Douglas Adams of Hitchhiker’s Guide fame says, “I love deadlines. I like the whooshing sound they make as they fly by.” On missing a deadline, Dorothy Parker remarked, “Somebody was using the pencil.” Robert Benchley said, “Anyone can do any amount of work providing it isn’t the work he is supposed to be doing at that moment.” The New Yorker writer Susan Orlean not only confessed to being a procrastinator, at the recent Long Beach Literary Women Conference, she gave a few tips on how to do it at home. Her first tip was to organize your bookshelves by color, then to move on to your clothes closet. Her theory being, “I’m organizing, I’m accomplishing, so how can I be a procrastinator?”

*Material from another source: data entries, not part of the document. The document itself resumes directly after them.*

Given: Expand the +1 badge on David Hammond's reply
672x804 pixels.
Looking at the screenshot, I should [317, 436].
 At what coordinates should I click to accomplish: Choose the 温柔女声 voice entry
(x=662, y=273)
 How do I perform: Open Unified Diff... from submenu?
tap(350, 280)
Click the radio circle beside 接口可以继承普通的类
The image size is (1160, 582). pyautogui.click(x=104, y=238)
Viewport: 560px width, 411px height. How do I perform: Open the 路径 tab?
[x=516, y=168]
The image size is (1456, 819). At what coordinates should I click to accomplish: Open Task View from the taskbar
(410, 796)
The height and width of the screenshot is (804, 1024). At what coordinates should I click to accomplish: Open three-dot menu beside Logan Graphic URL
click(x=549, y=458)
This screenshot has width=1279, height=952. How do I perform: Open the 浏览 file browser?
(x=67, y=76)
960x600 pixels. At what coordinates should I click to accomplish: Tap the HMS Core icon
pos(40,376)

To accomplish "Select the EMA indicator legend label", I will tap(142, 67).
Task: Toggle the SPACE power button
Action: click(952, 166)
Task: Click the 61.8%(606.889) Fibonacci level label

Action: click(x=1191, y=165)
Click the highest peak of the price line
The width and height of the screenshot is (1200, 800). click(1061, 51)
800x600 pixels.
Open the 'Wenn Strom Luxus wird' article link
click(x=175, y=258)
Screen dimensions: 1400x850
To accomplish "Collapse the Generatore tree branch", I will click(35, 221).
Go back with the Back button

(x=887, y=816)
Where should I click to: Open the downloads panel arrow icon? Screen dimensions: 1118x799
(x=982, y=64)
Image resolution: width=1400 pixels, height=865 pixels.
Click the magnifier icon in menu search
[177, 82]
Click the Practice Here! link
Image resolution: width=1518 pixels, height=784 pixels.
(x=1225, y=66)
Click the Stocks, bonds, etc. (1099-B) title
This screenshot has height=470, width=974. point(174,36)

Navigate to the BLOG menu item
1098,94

I myself have just put off working on my book by reading all the quotes about procrastination on the Internet. Here’s one of my favorites:
“Procrastination is my sin. It brings me naught but sorrow.
I know that I should stop it. In fact, I will—tomorrow!”
There’s that word again—tomorrow—which brings us back to that Broadway show. Let’s take my stage analogy a bit further and rename procrastination; let’s call it rehearsal. Now doesn’t that sound better? The rehearsal is the preparation period when you learn the story, memorize your lines, and get into the mind of your character. You have to know these things before you can perform and also before you can write. We could all stop putting off until tomorrow if we started thinking of writing as a performance. Your audience has bought tickets and they have high expectations, so when the curtain rises, you darn well better be ready.
Procrastination may be the perfect way to add drama to your life, but only accomplishment adds the accolades. In the words of Jedi Master Yoda, “Do or do not do. There is no try.”